市立室蘭総合病院は、140年(明治5年創基、138年目)近くの長きにわたって営まれてきた病院であります。その間、自治体病院としての役割である「地域住民の健康と生命を守る」を第一の使命と考え、それぞれの時代の要請に応じて移転・統合し、そして機能充実を図ってまいりました。この間市立室蘭総合病院は、多くの市民の信頼と地域の応援とをいただきながら、人々の生命を守り、疾患を治療し、健康の増進に貢献し、そして医療従事者自らも多くを学びながら、発展を続けてまいりました。 この市立室蘭総合病院で病院事業管理者として働ける機会を得たことは大変な光栄と感じております。

日本の医療は、かつて経験したことのない様々な問題をかかえ、地域医療を守り抜くことが経営的に容易でない状況になっております。私たちの地域も例外ではありません。既に、総合病院の独自の努力だけでは、標準的な医療の提供が持続できない状態になっております。地域の中核となる医療機関が地域の枠を越えて連携し、市民の皆さんや医療従事者はもとより、行政、医師会、医療関連機関、そして、地域の医療に関わる全てが一体となって力を合わせていくことが必要であります。優れた医療従事者を育て、優れた医療システムを構築し、その上で市民の皆さんとも正確な情報を共有し、周辺医療機関と連携することによって、初めて満足度の高い地域医療を維持していくことが可能になると考えています。

市立室蘭総合病院は、疾病の治療はもとより、市民の皆さんの健康の回復と疾病の予防を支えるため、継続的に発展させるべきものです。自治体病院としての当院の役割の主要な部分は、急性期病院として、患者の皆様一人一人に最適で満足できる医療を提供することです。これも周辺の急性・慢性期医療機関との連携があって初めて可能となります。これが当院の担うべき最も重要な役割であり、そのために必要なことは、「確かな医学・医療知識」、「高い医療技術」、「豊富な経験と高い倫理観」、そして「優れた情報統括・事務能力」であり、それらの根底に「思いやりの心がかよう医療」がなくてはなりません。私たち職員は、常にそれらの向上をめざして研鑽と努力とを続けてまいります。

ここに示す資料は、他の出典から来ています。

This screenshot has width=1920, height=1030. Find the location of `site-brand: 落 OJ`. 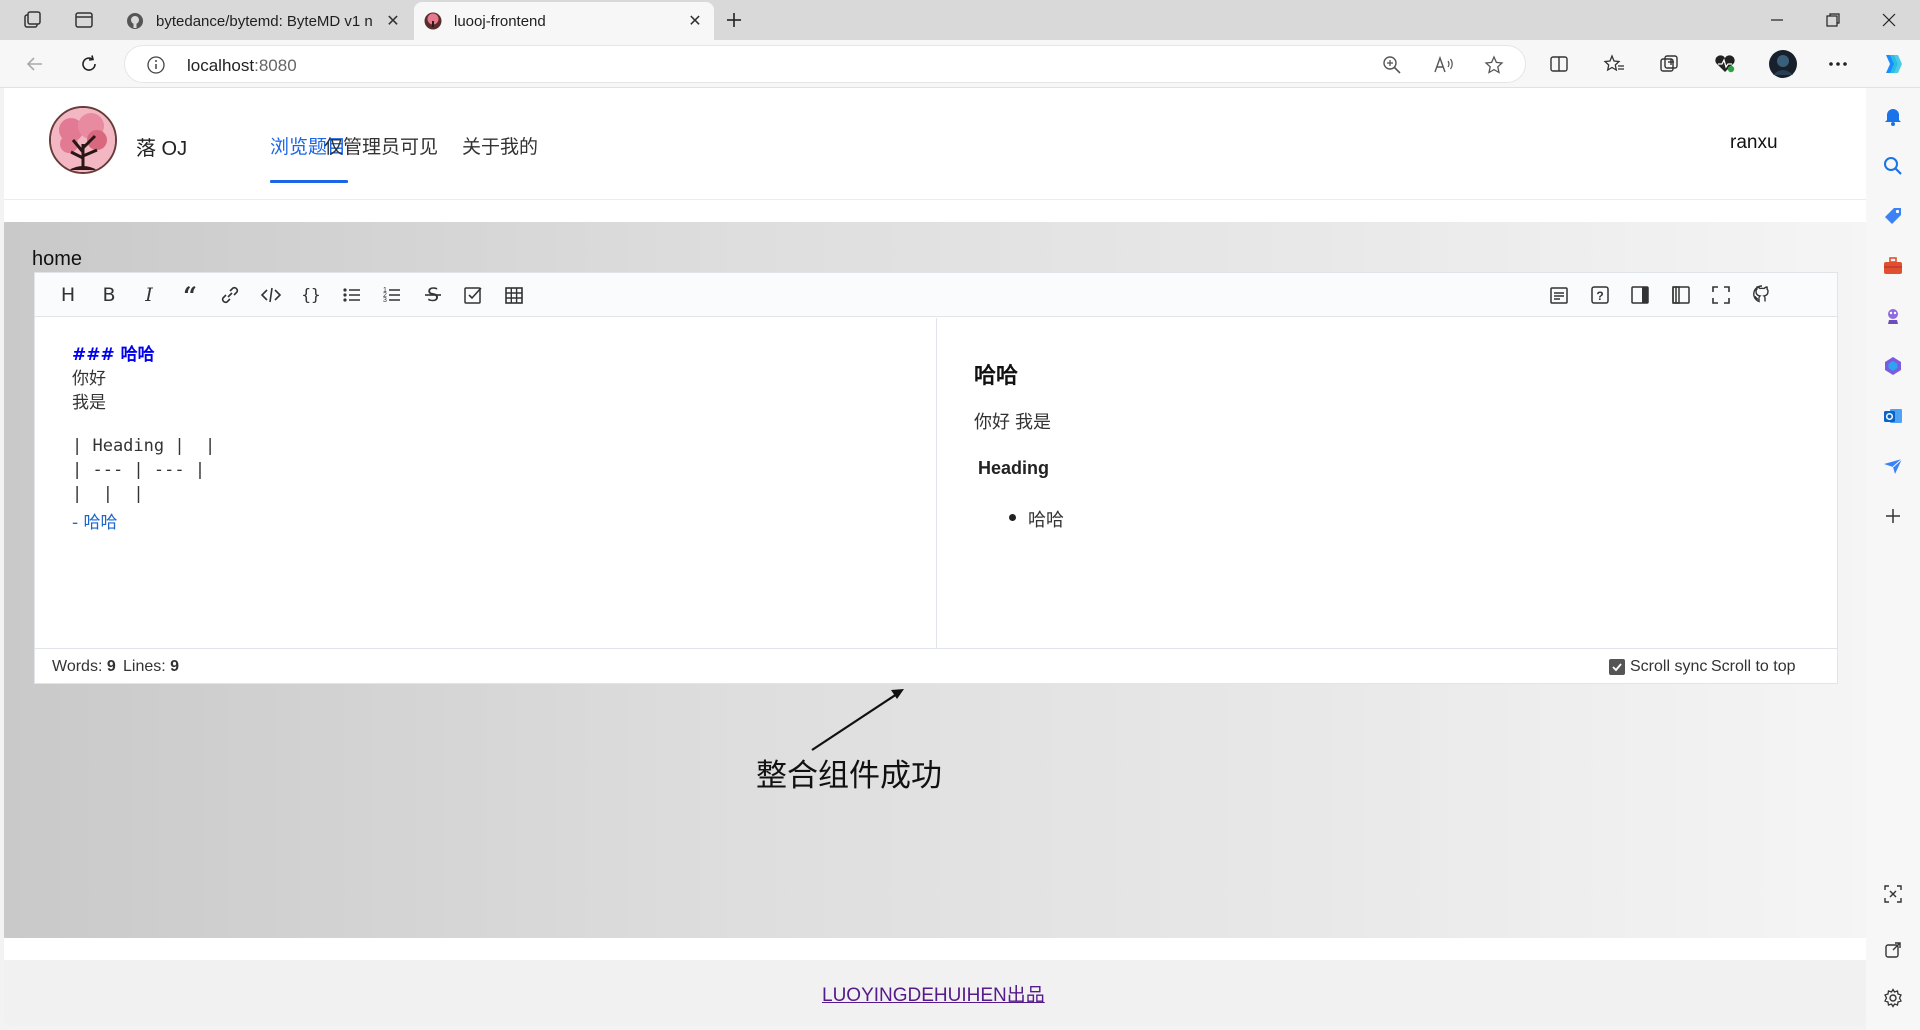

地域の皆さんの健康な生活を支援し、安心して治療・療養できる高度な医療環境を整備・提供して、地域の理解と信頼とを得られる病院であり続けられるように、近藤哲夫病院長や全職員とともに一丸となって努力いたします。 当面私は、市立室蘭総合病院の基本方針の3点を柱として職務に励むつもりであります。

市民の皆様や地域の医療機関の皆様のご理解とご協力をお願い申し上げます。